[Saved data entries]

◇ ◇ ◇ ◇

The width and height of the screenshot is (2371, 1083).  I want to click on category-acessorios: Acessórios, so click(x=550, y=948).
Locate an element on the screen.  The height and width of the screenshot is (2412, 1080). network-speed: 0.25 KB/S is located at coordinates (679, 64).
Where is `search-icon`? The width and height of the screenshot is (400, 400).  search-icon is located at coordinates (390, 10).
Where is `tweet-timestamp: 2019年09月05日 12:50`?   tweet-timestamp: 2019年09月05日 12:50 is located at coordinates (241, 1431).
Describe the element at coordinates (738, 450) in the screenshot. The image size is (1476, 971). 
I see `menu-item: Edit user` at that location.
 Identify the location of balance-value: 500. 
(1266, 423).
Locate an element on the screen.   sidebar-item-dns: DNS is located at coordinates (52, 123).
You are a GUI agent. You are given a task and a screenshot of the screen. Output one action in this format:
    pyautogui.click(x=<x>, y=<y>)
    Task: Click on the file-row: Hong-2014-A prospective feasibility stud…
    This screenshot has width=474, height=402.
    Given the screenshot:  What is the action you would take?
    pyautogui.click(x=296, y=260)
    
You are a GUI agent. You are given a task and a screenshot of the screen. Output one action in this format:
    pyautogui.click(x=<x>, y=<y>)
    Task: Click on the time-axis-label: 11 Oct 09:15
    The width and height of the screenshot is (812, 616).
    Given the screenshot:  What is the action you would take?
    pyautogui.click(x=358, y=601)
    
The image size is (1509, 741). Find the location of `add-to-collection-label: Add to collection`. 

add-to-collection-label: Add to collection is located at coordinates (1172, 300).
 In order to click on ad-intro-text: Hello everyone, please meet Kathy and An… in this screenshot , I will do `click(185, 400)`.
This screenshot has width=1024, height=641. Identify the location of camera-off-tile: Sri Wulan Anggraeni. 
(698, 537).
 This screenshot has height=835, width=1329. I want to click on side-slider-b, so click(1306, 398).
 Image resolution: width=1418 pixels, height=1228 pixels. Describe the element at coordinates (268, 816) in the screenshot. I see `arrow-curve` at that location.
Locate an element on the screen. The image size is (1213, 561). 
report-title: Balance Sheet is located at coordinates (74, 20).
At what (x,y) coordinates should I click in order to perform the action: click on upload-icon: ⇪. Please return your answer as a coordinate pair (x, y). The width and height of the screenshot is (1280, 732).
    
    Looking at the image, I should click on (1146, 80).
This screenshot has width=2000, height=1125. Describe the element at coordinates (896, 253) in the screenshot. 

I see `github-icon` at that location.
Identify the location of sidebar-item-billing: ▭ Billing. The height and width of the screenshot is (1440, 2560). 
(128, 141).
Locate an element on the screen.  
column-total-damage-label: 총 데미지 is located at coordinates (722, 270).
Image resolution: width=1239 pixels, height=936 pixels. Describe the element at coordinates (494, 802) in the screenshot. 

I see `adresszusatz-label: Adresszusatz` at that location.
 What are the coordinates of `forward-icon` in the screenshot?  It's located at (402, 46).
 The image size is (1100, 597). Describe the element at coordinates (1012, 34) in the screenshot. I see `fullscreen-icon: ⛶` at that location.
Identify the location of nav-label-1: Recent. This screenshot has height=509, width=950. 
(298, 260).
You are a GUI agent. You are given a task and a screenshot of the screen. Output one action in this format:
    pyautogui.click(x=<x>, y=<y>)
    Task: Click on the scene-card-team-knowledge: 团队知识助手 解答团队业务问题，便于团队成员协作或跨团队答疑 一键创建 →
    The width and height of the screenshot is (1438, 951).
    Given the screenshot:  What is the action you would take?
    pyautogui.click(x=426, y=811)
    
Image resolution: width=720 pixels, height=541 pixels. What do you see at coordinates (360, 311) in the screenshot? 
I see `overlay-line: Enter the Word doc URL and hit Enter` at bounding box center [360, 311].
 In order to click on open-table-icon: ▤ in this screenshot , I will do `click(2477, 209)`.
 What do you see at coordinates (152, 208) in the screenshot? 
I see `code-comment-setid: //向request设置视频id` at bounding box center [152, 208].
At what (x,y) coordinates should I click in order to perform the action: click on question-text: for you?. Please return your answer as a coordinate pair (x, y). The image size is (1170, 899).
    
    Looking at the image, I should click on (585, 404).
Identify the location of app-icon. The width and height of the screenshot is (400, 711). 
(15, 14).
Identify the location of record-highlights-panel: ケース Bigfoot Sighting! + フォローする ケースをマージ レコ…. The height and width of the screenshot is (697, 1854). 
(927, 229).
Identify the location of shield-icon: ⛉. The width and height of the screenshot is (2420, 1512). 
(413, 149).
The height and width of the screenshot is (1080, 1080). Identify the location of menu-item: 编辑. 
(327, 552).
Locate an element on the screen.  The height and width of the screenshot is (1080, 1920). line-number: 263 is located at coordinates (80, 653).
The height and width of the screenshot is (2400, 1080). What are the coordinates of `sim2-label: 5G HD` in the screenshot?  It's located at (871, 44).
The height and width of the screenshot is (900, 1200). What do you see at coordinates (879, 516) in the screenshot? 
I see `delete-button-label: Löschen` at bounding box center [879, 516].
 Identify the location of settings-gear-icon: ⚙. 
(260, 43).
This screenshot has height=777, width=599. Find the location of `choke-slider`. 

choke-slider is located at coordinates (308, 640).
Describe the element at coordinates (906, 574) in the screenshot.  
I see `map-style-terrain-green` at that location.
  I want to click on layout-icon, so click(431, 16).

◇ ◇ ◇ ◇

_Directions_:
Rewrite all of the data above, replacing "Locate an element on the screen" with "Find an element on the screen" and leaving everything else the same.

_Your response_:
The width and height of the screenshot is (2371, 1083).  I want to click on category-acessorios: Acessórios, so click(x=550, y=948).
Find an element on the screen.  The height and width of the screenshot is (2412, 1080). network-speed: 0.25 KB/S is located at coordinates (679, 64).
Where is `search-icon`? The width and height of the screenshot is (400, 400).  search-icon is located at coordinates (390, 10).
Where is `tweet-timestamp: 2019年09月05日 12:50`?   tweet-timestamp: 2019年09月05日 12:50 is located at coordinates (241, 1431).
Describe the element at coordinates (738, 450) in the screenshot. The image size is (1476, 971). 
I see `menu-item: Edit user` at that location.
 Identify the location of balance-value: 500. 
(1266, 423).
Find an element on the screen.   sidebar-item-dns: DNS is located at coordinates (52, 123).
You are a GUI agent. You are given a task and a screenshot of the screen. Output one action in this format:
    pyautogui.click(x=<x>, y=<y>)
    Task: Click on the file-row: Hong-2014-A prospective feasibility stud…
    This screenshot has width=474, height=402.
    Given the screenshot:  What is the action you would take?
    pyautogui.click(x=296, y=260)
    
You are a GUI agent. You are given a task and a screenshot of the screen. Output one action in this format:
    pyautogui.click(x=<x>, y=<y>)
    Task: Click on the time-axis-label: 11 Oct 09:15
    The width and height of the screenshot is (812, 616).
    Given the screenshot:  What is the action you would take?
    pyautogui.click(x=358, y=601)
    
The image size is (1509, 741). Find the location of `add-to-collection-label: Add to collection`. 

add-to-collection-label: Add to collection is located at coordinates (1172, 300).
 In order to click on ad-intro-text: Hello everyone, please meet Kathy and An… in this screenshot , I will do `click(185, 400)`.
This screenshot has width=1024, height=641. Identify the location of camera-off-tile: Sri Wulan Anggraeni. 
(698, 537).
 This screenshot has height=835, width=1329. I want to click on side-slider-b, so click(1306, 398).
 Image resolution: width=1418 pixels, height=1228 pixels. Describe the element at coordinates (268, 816) in the screenshot. I see `arrow-curve` at that location.
Find an element on the screen. The image size is (1213, 561). 
report-title: Balance Sheet is located at coordinates (74, 20).
At what (x,y) coordinates should I click in order to perform the action: click on upload-icon: ⇪. Please return your answer as a coordinate pair (x, y). The width and height of the screenshot is (1280, 732).
    
    Looking at the image, I should click on (1146, 80).
This screenshot has width=2000, height=1125. Describe the element at coordinates (896, 253) in the screenshot. 

I see `github-icon` at that location.
Identify the location of sidebar-item-billing: ▭ Billing. The height and width of the screenshot is (1440, 2560). 
(128, 141).
Find an element on the screen.  
column-total-damage-label: 총 데미지 is located at coordinates (722, 270).
Image resolution: width=1239 pixels, height=936 pixels. Describe the element at coordinates (494, 802) in the screenshot. 

I see `adresszusatz-label: Adresszusatz` at that location.
 What are the coordinates of `forward-icon` in the screenshot?  It's located at (402, 46).
 The image size is (1100, 597). Describe the element at coordinates (1012, 34) in the screenshot. I see `fullscreen-icon: ⛶` at that location.
Identify the location of nav-label-1: Recent. This screenshot has height=509, width=950. 
(298, 260).
You are a GUI agent. You are given a task and a screenshot of the screen. Output one action in this format:
    pyautogui.click(x=<x>, y=<y>)
    Task: Click on the scene-card-team-knowledge: 团队知识助手 解答团队业务问题，便于团队成员协作或跨团队答疑 一键创建 →
    The width and height of the screenshot is (1438, 951).
    Given the screenshot:  What is the action you would take?
    pyautogui.click(x=426, y=811)
    
Image resolution: width=720 pixels, height=541 pixels. What do you see at coordinates (360, 311) in the screenshot? 
I see `overlay-line: Enter the Word doc URL and hit Enter` at bounding box center [360, 311].
 In order to click on open-table-icon: ▤ in this screenshot , I will do `click(2477, 209)`.
 What do you see at coordinates (152, 208) in the screenshot? 
I see `code-comment-setid: //向request设置视频id` at bounding box center [152, 208].
At what (x,y) coordinates should I click in order to perform the action: click on question-text: for you?. Please return your answer as a coordinate pair (x, y). The image size is (1170, 899).
    
    Looking at the image, I should click on (585, 404).
Identify the location of app-icon. The width and height of the screenshot is (400, 711). 
(15, 14).
Identify the location of record-highlights-panel: ケース Bigfoot Sighting! + フォローする ケースをマージ レコ…. The height and width of the screenshot is (697, 1854). 
(927, 229).
Identify the location of shield-icon: ⛉. The width and height of the screenshot is (2420, 1512). 
(413, 149).
The height and width of the screenshot is (1080, 1080). Identify the location of menu-item: 编辑. 
(327, 552).
Find an element on the screen.  The height and width of the screenshot is (1080, 1920). line-number: 263 is located at coordinates (80, 653).
The height and width of the screenshot is (2400, 1080). What are the coordinates of `sim2-label: 5G HD` in the screenshot?  It's located at (871, 44).
The height and width of the screenshot is (900, 1200). What do you see at coordinates (879, 516) in the screenshot? 
I see `delete-button-label: Löschen` at bounding box center [879, 516].
 Identify the location of settings-gear-icon: ⚙. 
(260, 43).
This screenshot has height=777, width=599. Find the location of `choke-slider`. 

choke-slider is located at coordinates (308, 640).
Describe the element at coordinates (906, 574) in the screenshot.  
I see `map-style-terrain-green` at that location.
  I want to click on layout-icon, so click(431, 16).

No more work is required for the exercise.